### Dataset records
--------------------------------
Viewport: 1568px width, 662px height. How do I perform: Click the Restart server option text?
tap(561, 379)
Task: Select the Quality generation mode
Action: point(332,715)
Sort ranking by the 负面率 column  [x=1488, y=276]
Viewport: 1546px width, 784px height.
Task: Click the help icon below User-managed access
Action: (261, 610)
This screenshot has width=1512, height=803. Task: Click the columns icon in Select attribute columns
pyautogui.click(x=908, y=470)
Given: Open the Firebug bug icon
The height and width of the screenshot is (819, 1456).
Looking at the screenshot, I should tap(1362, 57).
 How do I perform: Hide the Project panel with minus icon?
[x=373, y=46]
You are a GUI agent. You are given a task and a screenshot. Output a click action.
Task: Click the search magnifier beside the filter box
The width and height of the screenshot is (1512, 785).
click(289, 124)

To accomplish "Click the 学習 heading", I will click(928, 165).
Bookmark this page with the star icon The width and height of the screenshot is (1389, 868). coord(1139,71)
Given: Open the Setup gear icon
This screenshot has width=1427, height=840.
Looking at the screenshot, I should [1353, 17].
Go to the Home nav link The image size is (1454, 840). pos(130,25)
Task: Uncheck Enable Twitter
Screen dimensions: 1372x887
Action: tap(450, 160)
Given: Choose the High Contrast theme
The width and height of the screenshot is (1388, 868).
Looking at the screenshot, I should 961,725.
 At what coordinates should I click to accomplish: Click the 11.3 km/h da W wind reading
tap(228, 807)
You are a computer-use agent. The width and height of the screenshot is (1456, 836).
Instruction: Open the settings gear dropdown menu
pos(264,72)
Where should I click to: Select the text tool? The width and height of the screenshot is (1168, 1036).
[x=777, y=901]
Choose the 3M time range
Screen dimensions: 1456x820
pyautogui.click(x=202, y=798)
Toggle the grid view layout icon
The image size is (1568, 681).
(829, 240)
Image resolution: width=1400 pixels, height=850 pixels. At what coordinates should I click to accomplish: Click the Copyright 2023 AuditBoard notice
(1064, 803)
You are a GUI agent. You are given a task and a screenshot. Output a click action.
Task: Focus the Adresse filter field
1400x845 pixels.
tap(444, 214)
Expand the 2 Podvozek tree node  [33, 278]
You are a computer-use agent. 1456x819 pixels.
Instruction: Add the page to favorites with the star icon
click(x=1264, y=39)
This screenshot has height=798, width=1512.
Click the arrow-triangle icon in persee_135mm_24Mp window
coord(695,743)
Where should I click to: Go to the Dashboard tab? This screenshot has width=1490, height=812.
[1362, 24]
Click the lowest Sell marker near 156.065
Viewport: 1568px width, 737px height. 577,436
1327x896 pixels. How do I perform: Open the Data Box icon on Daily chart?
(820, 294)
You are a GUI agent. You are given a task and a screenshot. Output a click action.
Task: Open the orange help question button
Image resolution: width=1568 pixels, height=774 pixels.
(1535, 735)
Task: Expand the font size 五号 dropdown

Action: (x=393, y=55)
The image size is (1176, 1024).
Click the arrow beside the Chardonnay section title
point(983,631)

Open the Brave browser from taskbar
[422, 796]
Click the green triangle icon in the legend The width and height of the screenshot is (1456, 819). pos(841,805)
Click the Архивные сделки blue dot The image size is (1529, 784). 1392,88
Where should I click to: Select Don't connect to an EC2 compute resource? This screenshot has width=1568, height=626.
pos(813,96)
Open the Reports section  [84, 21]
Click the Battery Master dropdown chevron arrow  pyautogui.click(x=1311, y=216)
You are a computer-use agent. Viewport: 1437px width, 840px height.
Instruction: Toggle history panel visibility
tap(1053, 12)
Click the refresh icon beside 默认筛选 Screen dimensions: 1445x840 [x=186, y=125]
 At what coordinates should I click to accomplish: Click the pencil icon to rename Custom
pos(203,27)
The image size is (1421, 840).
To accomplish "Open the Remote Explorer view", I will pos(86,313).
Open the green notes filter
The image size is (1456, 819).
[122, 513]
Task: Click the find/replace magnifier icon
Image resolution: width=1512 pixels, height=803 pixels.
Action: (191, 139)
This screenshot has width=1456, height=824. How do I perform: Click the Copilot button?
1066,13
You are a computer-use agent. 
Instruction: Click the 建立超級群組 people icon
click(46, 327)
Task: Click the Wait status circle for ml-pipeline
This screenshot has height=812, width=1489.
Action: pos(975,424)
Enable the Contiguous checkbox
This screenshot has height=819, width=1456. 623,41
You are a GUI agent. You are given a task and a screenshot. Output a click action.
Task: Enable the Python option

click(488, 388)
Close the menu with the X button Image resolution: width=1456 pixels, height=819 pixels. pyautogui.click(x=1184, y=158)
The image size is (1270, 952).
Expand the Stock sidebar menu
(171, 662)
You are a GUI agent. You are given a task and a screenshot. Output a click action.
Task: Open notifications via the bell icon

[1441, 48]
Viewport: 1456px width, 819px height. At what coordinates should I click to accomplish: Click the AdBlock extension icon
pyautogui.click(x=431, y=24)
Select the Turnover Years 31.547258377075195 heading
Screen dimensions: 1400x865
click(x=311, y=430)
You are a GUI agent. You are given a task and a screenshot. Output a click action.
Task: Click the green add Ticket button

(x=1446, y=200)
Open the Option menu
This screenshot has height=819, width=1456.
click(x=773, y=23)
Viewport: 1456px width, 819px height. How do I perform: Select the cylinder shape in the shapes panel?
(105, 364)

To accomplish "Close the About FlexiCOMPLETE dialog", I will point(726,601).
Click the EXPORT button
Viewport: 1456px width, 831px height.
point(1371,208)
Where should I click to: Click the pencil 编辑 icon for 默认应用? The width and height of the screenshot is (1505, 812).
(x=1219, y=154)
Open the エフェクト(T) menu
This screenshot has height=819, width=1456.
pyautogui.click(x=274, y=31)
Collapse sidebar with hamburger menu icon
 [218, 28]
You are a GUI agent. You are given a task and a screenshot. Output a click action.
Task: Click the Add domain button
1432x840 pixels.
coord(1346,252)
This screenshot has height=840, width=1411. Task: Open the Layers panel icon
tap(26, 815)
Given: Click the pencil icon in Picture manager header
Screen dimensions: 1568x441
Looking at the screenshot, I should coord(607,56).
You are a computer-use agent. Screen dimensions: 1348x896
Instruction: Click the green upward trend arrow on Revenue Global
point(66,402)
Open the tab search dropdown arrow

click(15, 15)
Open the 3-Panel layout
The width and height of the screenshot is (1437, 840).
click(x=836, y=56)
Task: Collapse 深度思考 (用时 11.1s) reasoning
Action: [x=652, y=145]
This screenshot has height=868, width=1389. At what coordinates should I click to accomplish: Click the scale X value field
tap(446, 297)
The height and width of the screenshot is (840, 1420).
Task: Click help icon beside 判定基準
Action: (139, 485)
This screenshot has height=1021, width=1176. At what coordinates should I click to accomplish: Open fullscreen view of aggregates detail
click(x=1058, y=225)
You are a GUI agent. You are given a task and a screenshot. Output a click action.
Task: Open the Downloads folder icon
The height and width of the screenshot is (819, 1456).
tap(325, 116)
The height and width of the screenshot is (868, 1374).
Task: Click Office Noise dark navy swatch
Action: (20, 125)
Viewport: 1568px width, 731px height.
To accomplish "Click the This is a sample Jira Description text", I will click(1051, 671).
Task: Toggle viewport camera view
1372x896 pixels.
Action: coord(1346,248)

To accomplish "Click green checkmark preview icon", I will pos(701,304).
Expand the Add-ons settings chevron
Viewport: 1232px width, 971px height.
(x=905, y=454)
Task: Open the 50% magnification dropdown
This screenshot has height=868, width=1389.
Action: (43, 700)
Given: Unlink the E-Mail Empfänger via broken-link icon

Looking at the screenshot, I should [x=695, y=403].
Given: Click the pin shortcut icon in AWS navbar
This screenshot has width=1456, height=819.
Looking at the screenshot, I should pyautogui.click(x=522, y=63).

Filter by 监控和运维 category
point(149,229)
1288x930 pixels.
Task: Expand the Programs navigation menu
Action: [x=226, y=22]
--------------------------------
### Task requirements
Repeat exactly, and only, the lines from the one containing "Viewport: 1568px width, 731px height." through the last line above.

### Solution for this task
Viewport: 1568px width, 731px height.
To accomplish "Click the This is a sample Jira Description text", I will click(1051, 671).
Task: Toggle viewport camera view
1372x896 pixels.
Action: coord(1346,248)

To accomplish "Click green checkmark preview icon", I will pos(701,304).
Expand the Add-ons settings chevron
Viewport: 1232px width, 971px height.
(x=905, y=454)
Task: Open the 50% magnification dropdown
This screenshot has height=868, width=1389.
Action: (43, 700)
Given: Unlink the E-Mail Empfänger via broken-link icon

Looking at the screenshot, I should [x=695, y=403].
Given: Click the pin shortcut icon in AWS navbar
This screenshot has width=1456, height=819.
Looking at the screenshot, I should pyautogui.click(x=522, y=63).

Filter by 监控和运维 category
point(149,229)
1288x930 pixels.
Task: Expand the Programs navigation menu
Action: [x=226, y=22]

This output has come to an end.